Cour suprême : application plus large du droit à l’avocat
Jean-francois Parent
2022-05-03 12:15:00
« La Cour suprême établit clairement que les policiers doivent s'abstenir de miner la relation de confiance entre un suspect et son avocat », analyse la criminaliste Mairi Springate, qui pratique au cabinet qui a plaidé pour l'Association québécoise des avocats et avocates de la défense. Me Springate, du cabinet Jean-Claude Dubé Avocats, agissait comme intervenante devant la Cour suprême.
Lorsqu’il est arrêté en 2013 par les policiers de Gatineau, Patrick Dussault est accusé de meurtre et d’incendie criminel. On l’informe alors de son droit à consulter un avocat en vertu de l’alinéa 10b) de la Charte canadienne des droits et libertés. Il téléphone alors à Me Jean-François Benoit, qui lui explique les accusations pesant contre lui et son droit de garder le silence.
Mais voilà, l’avocat a l’impression que Patrick Dussault ne comprend pas, et propose de se rendre au poste de police pour le rencontrer en personne. L’accusé est d’accord, les policiers aussi.
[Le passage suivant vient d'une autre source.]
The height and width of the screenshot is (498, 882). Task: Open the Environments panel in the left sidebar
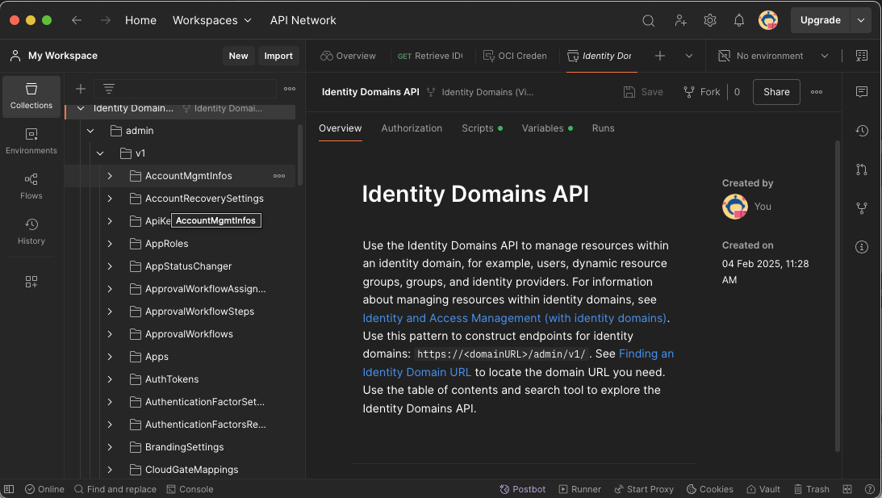[x=31, y=142]
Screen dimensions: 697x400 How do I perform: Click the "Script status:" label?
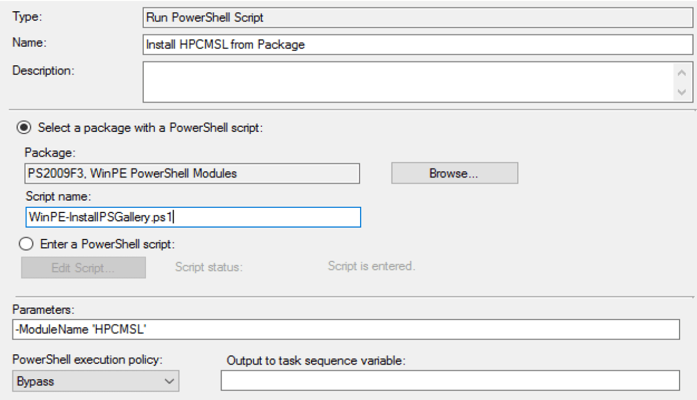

Me Benoit conseille à son client de garder le silence en l’attendant. Arrivé au poste, les policiers refusent que Me Benoit rencontre son client, en plus de dire à ce dernier que l’avocat ne s’est pas présenté. Un interrogatoire suit, et Patrick Dussault s’incrimine, ce qui mènera à un verdict de culpabilité pour meurtre au second degré.
Lors de son procès en Cour supérieure, Patrick Dussault a tenté de faire invalider sa déclaration incriminante, au motif que ses droits avaient été violés, mais la juge Hélène Di Salvo rejette l’argument. La Cour d’appel a cassé le jugement de première instance en juin 2020, lequel a été porté devant la Cour suprême, qui vient d’ordonner la tenue d’un nouveau procès.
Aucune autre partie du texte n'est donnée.